> Your instructions
Your answer must be an exact repeat of the lines from the one containing "Decrease Scale value with minus button" through the last line of the records, both included, with no pictures.

> Record set
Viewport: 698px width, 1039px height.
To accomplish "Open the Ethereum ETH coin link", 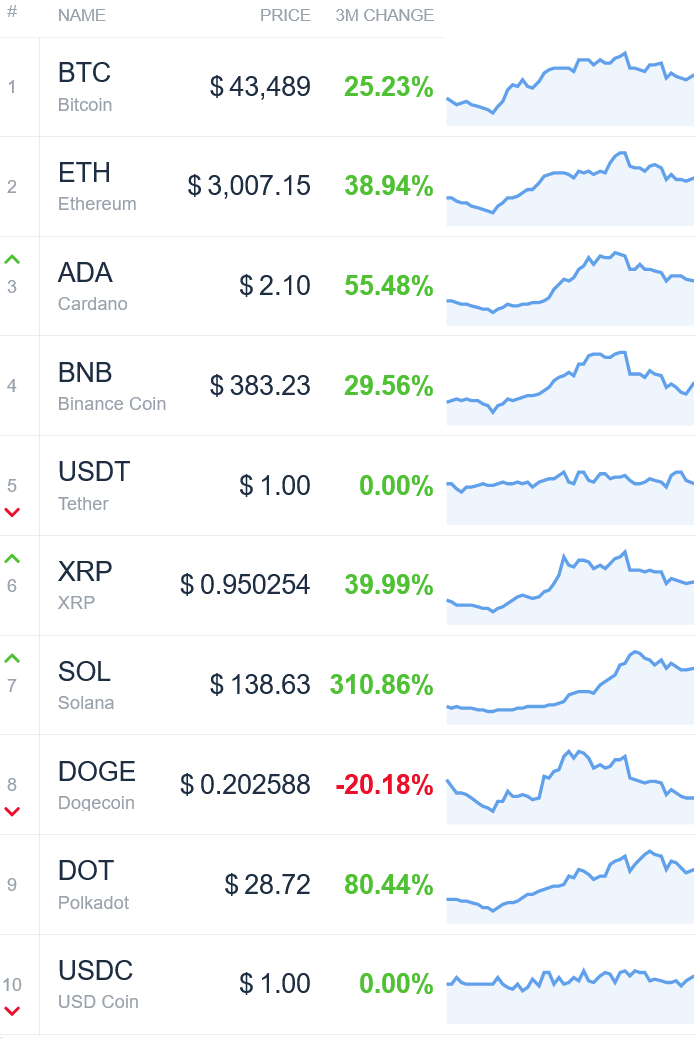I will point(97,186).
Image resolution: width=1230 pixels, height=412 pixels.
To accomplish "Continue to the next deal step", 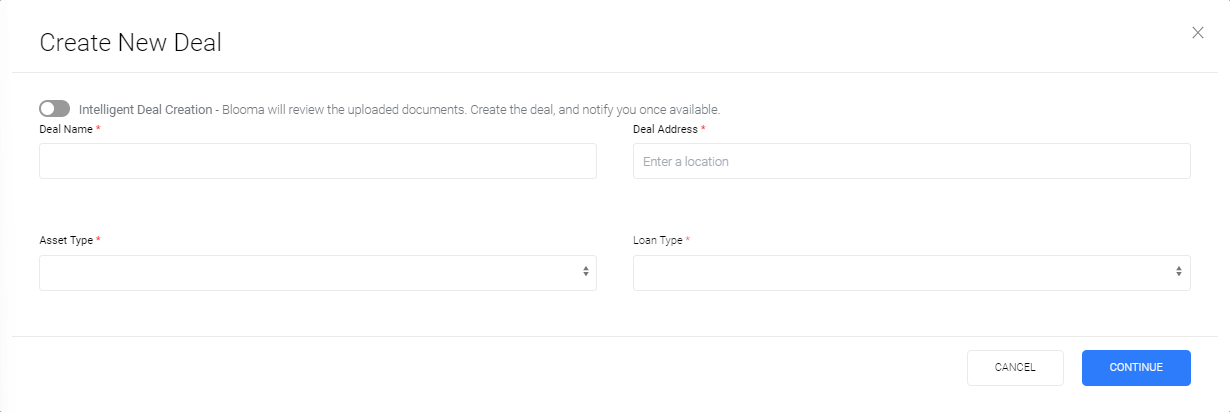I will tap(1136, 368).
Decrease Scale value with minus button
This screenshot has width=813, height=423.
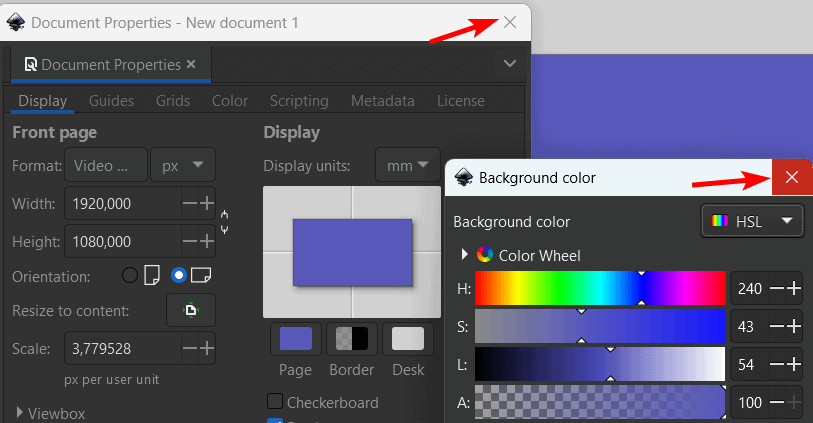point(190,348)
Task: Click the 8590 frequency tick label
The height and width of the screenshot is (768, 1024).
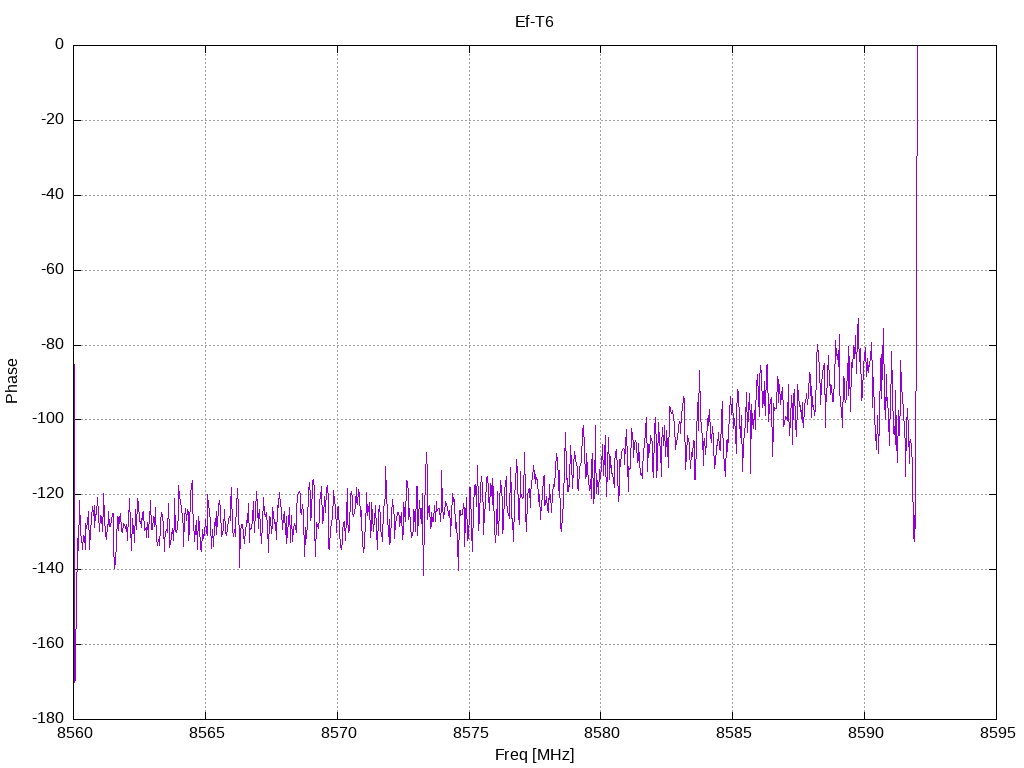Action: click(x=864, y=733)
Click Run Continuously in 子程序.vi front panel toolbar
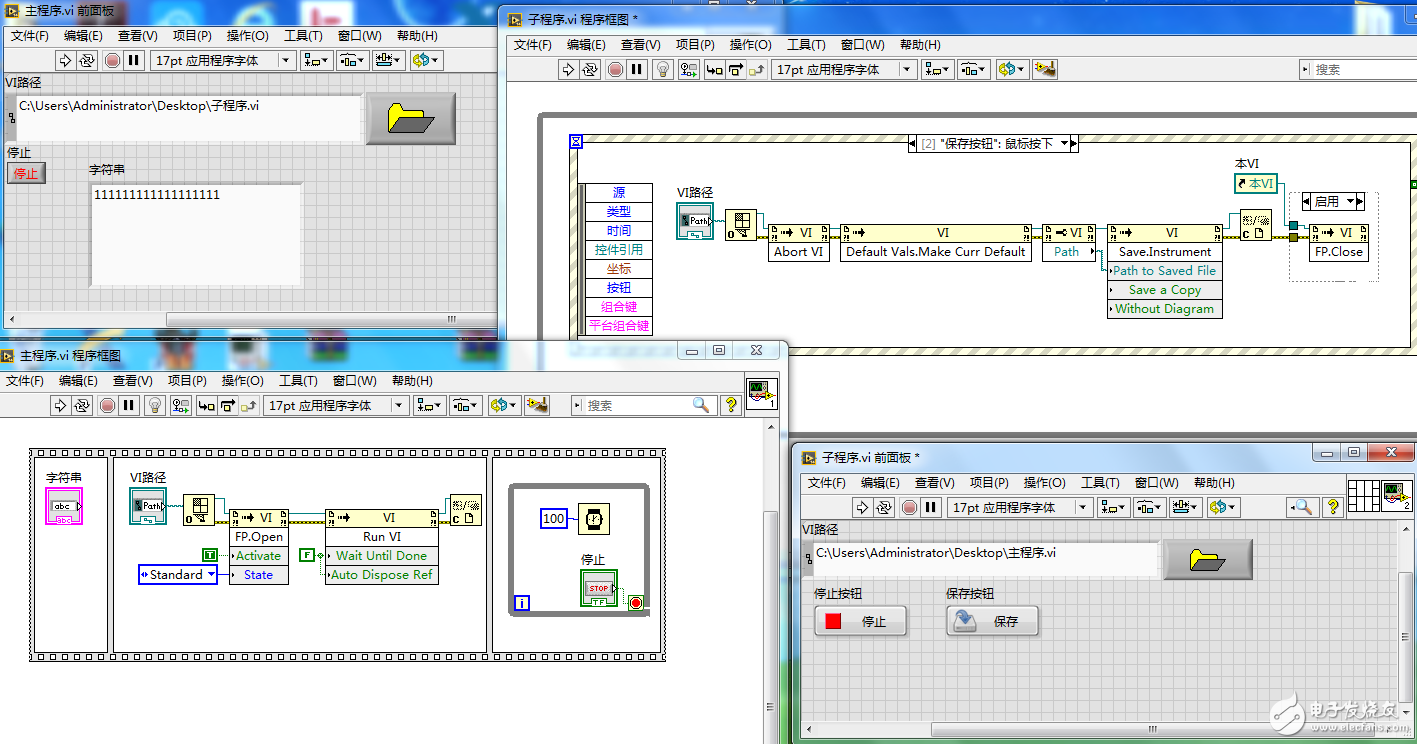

> Solved problem
Decrease Scale value with minus button
This screenshot has width=813, height=423.
point(190,348)
Task: Click the 8590 frequency tick label
The height and width of the screenshot is (768, 1024).
Action: click(x=864, y=733)
Click Run Continuously in 子程序.vi front panel toolbar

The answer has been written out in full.